Multi-mode resource-constrained project scheduling problem with multiple shifts and dynamic energy prices

• Published in: International journal of production research Vol. 63; no. 7; pp. 2483 - 2506
• Main Authors: Peng, Wuliang, Yu, Dongmin, Xie, Fang
• Format: Journal Article
• Language: English
• Published: London Taylor & Francis 03.04.2025; Taylor & Francis LLC
• Subjects: Constraints; Energy consumption; Energy costs; Energy prices; energy-aware scheduling; fast non-dominant genetic algorithm; Genetic algorithms; Heuristic; Heuristic methods; Integer programming; Linear programming; Mixed integer; Multi-mode resource-constrained project scheduling; multiple shifts; Project management; Renewable resources; Resource scheduling; Sorting algorithms; Tariffs; Time of use electricity pricing; time-of-use tariffs
• ISSN: 0020-7543; 1366-588X
• DOI: 10.1080/00207543.2024.2403774

Considering the characteristics of time-of-use tariffs and multi-shifts in real-life project execution scenarios, we present a multi-mode resource-constrained project scheduling problem with multi-shift and time-of-use tariffs (MRCPSP-MS-TOU). The MRCPSP-MS-TOU is a bi-objective scheduling problem that aims to simultaneously minimise both project duration and energy costs. In this problem, renewable resources are the critical equipment that consumes the most energy and can work continuously for multiple shifts. Activities that require critical equipment with high energy consumption are given priority for shifts with lower electricity prices under time-of-use tariffs.

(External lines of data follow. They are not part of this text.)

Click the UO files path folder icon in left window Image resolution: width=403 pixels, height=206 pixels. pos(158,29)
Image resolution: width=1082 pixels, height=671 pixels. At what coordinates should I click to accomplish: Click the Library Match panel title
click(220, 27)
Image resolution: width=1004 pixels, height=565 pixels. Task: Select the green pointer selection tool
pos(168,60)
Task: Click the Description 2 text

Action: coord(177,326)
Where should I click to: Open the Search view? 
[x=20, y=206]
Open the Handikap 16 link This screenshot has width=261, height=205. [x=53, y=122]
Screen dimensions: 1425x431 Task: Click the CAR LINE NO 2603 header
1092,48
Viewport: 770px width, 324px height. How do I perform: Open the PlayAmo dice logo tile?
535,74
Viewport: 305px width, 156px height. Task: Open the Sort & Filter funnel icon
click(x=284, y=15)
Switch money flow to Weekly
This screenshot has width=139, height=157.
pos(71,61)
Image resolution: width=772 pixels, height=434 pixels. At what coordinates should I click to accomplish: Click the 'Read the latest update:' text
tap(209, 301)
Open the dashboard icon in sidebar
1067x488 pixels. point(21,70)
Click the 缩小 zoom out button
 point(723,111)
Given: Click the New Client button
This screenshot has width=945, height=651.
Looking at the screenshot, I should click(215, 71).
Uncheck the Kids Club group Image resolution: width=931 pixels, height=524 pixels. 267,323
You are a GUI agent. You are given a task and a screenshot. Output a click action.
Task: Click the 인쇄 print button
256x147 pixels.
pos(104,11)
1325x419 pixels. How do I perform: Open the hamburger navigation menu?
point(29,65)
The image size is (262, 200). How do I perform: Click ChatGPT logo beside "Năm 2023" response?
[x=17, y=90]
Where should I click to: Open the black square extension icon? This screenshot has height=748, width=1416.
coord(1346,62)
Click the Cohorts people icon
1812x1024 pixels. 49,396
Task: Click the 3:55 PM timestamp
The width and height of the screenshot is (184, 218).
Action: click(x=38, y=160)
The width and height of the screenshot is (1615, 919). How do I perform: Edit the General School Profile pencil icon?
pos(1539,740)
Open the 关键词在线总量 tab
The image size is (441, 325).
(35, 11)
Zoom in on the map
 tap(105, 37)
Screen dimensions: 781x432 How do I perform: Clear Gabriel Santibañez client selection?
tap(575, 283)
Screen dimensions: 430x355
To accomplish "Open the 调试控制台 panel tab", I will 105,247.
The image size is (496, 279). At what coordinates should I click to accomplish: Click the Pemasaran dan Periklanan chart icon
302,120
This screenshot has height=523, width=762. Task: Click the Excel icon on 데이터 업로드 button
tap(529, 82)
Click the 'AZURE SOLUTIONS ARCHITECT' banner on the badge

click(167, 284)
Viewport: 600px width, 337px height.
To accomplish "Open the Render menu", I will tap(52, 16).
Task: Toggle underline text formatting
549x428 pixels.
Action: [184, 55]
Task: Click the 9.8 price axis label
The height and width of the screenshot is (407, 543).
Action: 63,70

We construct a mixed integer linear programming model for the MRCPSP-MS-TOU. For small-scale projects, the ε-constraint method is implemented to solve the MRCPSP-MS-TOU using the Gurobi optimiser. For large-scale projects, this paper develops meta-heuristic algorithms in the framework of the two non-dominated sorting genetic algorithm versions. The MRCPSP-MS-TOU enables manufacturers and the construction industry to schedule projects using time-of-use tariffs and multi-shifts in a more efficient manner since it can control the intensity of energy consumption, reduce project costs, make full use of energy-intensive equipment, and effectively reduce order delivery time.